PyRosettaCluster is a class for reproducible, high-throughput job distribution
of user-defined PyRosetta protocols efficiently parallelized on the user's
local computer, high-performance computing (HPC) cluster, or elastic cloud
computing infrastructure with available compute resources.
Args:
tasks: A `list` of `dict` objects, a callable or called function returning
a `list` of `dict` objects, or a callable or called generator yielding
a `list` of `dict` objects. Each dictionary object element of the list
is accessible via kwargs in the user-defined PyRosetta protocols.
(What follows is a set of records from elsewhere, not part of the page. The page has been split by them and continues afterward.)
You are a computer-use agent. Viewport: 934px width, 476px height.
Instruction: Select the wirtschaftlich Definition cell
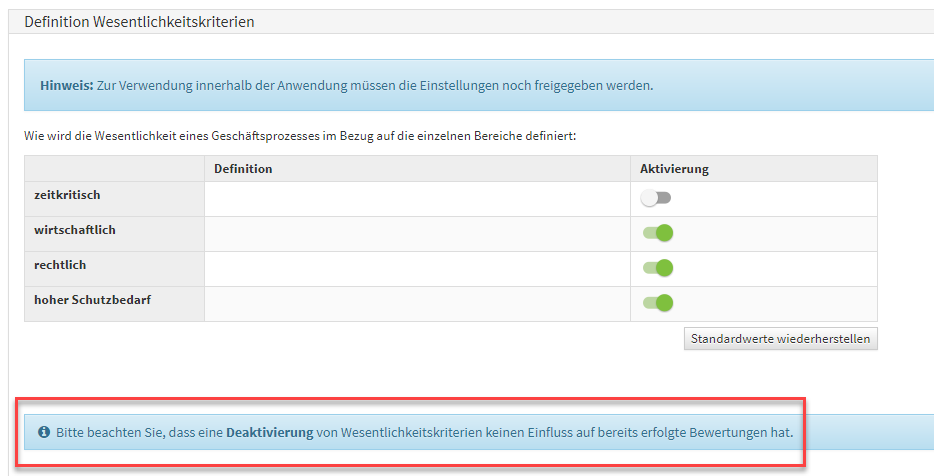[417, 234]
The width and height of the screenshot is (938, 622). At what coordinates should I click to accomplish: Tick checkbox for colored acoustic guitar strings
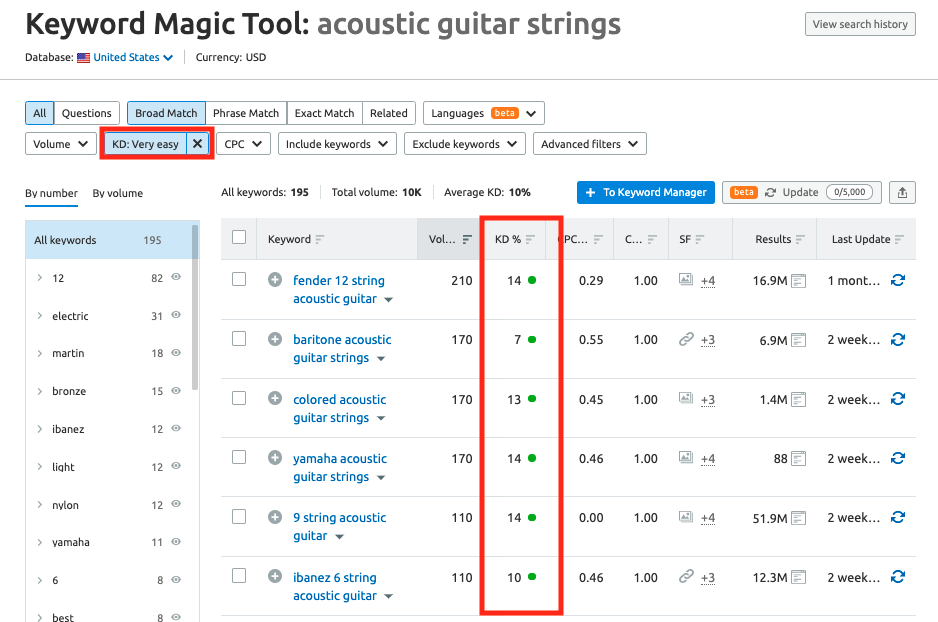(239, 398)
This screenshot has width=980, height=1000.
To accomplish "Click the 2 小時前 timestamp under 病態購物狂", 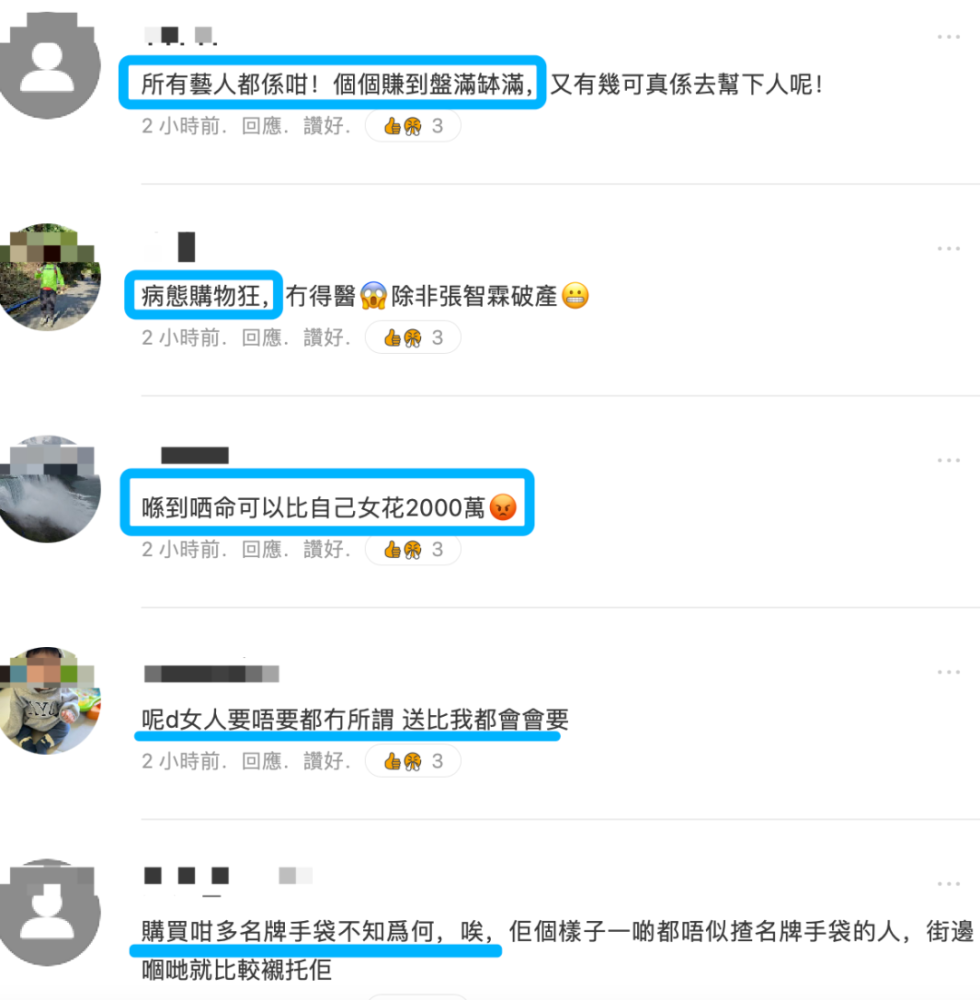I will (180, 337).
In order to initialize PyRosetta with user-defined PyRosetta command line
options at the start of each user-defined PyRosetta protocol, either
`extra_options` and/or `options` must be a key of each dictionary object,
where the value is a `str`, `tuple`, `list`, `set`, or `dict` of
PyRosetta command line options.
Default: [{}]
input_packed_pose: Optional input `PackedPose` object that is accessible via
the first argument of the first user-defined PyRosetta protocol.
Default: None
seeds: A `list` of `int` objects specifying the random number generator seeds
to use for each user-defined PyRosetta protocol. The number of seeds
provided must be equal to the number of user-defined input PyRosetta
protocols. Seeds are used in the same order that the user-defined PyRosetta
protocols are executed.
Default: None
decoy_ids: A `list` of `int` objects specifying the decoy numbers to keep after
executing user-defined PyRosetta protocols. User-provided PyRosetta
protocols may return a list of `Pose` and/or `PackedPose` objects, or
yield multiple `Pose` and/or `PackedPose` objects. To reproduce a
particular decoy generated via the chain of user-provided PyRosetta
protocols, the decoy number to keep for each protocol may be specified,
where other decoys are discarded. Decoy numbers use zero-based indexing,
so `0` is the first decoy generated from a particular PyRosetta protocol.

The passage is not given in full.